The authors noted that reducing nocebo effects could also be a major benefit “since patients discontinue prescribed medications, make unnecessary medical visits, and take additional medications to counteract adverse effects that are actually nocebo effects.”


 

Testing the hypothesis

The randomized, double-blind, sham-controlled study used transcranial direct current stimulation (tDCS), which delivers an electrical current to the brain via scalp electrodes. The aim was to see if stimulating the dorsolateral prefrontal cortex with tDCS could alter the brain’s perception of placebo and nocebo experiences.

The study included 81 participants (37 females, mean age: 27.4 years), who were randomized into one of three tDCS groups (anodal, cathodal, or sham).

All participants were first conditioned to believe that an inert cream was either lidocaine or capsaicin and that this cream could either dull the impact of a painful heat stimulus (placebo analgesia) or exacerbate it (nocebo hyperalgesia).
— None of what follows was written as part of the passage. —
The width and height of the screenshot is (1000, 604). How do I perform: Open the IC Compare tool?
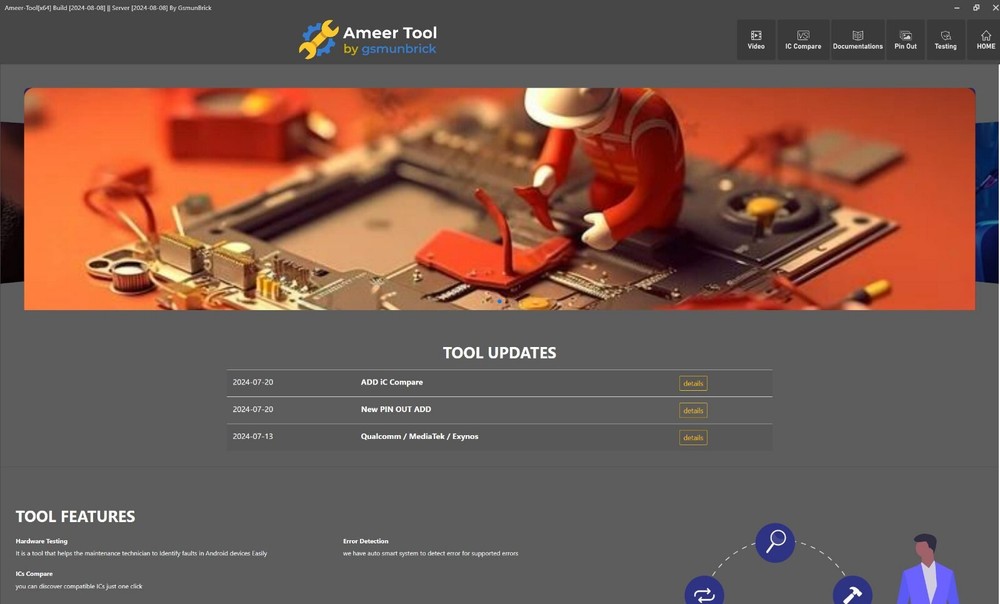[x=802, y=39]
Participants were then placed into a functional MRI scanner where tDCS was initiated. Painful stimuli were then applied to spots on their forearms where they believed they had either lidocaine, capsaicin, or a neutral control cream and they rated the pain using the Gracely Sensory Scale.

Placebo analgesia was defined as the difference between perceived pain intensity where participants believed they had lidocaine cream compared with where they believed they had control cream. Nocebo hyperalgesia was defined as the difference between perceived pain intensity where they believed they had capsaicin cream compared with where they believed they had control cream.

The researchers found that compared with sham tDCS, cathodal tDCS showed significant effects in increasing placebo analgesia and brain responses in the ventromedial prefrontal cortex (vmPFC), while anodal tDCS showed significant effects in inhibiting nocebo hyperalgesia and brain responses in the insula.

“The potential to enhance salubrious placebo effects and/or diminish treatment-interfering nocebo effects may have clinical significance,” the authors noted. “For example, clinical studies have suggested that expectancy is positively associated with chronic pain improvement, and using conditioning-like expectancy manipulation, we have shown that significantly boosting expectancy can improve treatment outcome.”
 

Proof of concept

Asked to comment on the study, Brian E. McGeeney, MD, of the John R. Graham Headache Center at Brigham and Women’s Faulkner Hospital in Boston, said “the findings are a proof of concept that it is possible to use noninvasive brain stimulation to modulate placebo and nocebo pain effects.”

Although the findings do not have immediate clinical application, they are “exciting” and “break new ground in expectancy research,” he said.

“It is important to recognize that the researchers are trying to utilize a purported expectancy mechanism rather than attempting to alter placebo/nocebo by verbal and other cues. It remains to be seen whether the manipulation of brief experimental pain like this can translate into altered chronic pain over time, the main clinical goal. Current tDCS therapy for various reasons is necessarily brief and one can ask whether there are meaningful changes from brief stimulation. Such results can foster speculation as to whether direct strategic placement of intracranial stimulation leads could result in more longstanding similar benefits.”

Dr. Kong holds equity in a startup company (MNT) and a pending patent to develop new peripheral neuromodulation tools, but declares no conflict of interest. All other authors declare no conflict of interest.